Source text:
- Born: January 3, 1950 (age 76)
- Education: University of Michigan (B.A. 1972)
- Occupations: Television writer, producer
- Writing career
- Notable work: Saturday Night Live
- Notable awards: Three Emmy Awards

= Marilyn Suzanne Miller =

American television writer and producer

Marilyn Suzanne Miller (born January 3, 1950) is an American television writer and producer. She was one of only three female writers on the original staff of Saturday Night Live and was also a writer for such 1970s sitcoms as The Odd Couple, The Mary Tyler Moore Show, Rhoda, Maude, and Barney Miller.

==Early life==

Miller was born in Neptune, New Jersey, the oldest of four daughters to Dr. Norman R. Miller, a psychologist, and Shirley M. Miller, a writer and editor. Her family moved to Monroeville, Pennsylvania near Pittsburgh, where she attended Gateway High School, graduating in 1967.

As an undergraduate at the University of Michigan, she pursued a degree in playwriting, graduating in 1972. She was accepted into the University of Iowa's writer's workshop, but she deferred enrollment in the Master of Fine Arts program there for financial reasons.

Available data:
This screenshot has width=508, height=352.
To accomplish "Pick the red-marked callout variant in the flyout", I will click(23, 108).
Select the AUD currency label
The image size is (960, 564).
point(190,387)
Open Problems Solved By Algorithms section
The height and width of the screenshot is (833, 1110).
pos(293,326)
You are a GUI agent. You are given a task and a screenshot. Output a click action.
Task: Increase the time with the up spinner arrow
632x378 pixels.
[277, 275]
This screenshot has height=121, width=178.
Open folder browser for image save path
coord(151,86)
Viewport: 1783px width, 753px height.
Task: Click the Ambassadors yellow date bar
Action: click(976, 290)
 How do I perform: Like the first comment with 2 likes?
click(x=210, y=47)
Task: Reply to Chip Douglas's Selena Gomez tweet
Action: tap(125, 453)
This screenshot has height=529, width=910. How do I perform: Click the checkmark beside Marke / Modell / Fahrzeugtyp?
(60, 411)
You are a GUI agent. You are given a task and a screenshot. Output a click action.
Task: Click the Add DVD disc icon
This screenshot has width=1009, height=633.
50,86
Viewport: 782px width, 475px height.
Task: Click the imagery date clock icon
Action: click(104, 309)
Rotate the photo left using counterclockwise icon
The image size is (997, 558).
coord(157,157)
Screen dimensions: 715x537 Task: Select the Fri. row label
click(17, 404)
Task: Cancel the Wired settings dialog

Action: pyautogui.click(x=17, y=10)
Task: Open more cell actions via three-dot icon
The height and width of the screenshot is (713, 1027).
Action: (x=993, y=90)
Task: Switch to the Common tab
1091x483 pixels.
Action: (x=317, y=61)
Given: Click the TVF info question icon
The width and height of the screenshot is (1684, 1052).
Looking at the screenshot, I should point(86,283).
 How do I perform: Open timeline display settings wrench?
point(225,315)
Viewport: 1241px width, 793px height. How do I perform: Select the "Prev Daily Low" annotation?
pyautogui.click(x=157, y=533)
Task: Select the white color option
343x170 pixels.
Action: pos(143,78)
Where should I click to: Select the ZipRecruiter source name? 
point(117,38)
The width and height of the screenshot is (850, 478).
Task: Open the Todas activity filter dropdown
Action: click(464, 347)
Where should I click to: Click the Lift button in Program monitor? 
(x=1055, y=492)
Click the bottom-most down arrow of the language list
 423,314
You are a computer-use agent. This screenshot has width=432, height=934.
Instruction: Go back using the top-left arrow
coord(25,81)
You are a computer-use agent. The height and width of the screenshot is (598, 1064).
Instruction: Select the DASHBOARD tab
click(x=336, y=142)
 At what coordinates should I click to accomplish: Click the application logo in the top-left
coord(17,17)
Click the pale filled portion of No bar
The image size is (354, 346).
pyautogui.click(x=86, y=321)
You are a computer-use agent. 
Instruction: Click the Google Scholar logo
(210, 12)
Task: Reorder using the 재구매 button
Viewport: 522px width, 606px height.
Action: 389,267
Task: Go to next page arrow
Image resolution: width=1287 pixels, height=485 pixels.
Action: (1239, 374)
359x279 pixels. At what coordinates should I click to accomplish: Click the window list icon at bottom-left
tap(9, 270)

Task instructions:
Return, word for word, the passage of the Marilyn Suzanne Miller biography that opens with the words containing "Marilyn Suzanne Miller (born" and closes with "graduating in 1967.".

Exercise result:
Marilyn Suzanne Miller (born January 3, 1950) is an American television writer and producer. She was one of only three female writers on the original staff of Saturday Night Live and was also a writer for such 1970s sitcoms as The Odd Couple, The Mary Tyler Moore Show, Rhoda, Maude, and Barney Miller.

==Early life==

Miller was born in Neptune, New Jersey, the oldest of four daughters to Dr. Norman R. Miller, a psychologist, and Shirley M. Miller, a writer and editor. Her family moved to Monroeville, Pennsylvania near Pittsburgh, where she attended Gateway High School, graduating in 1967.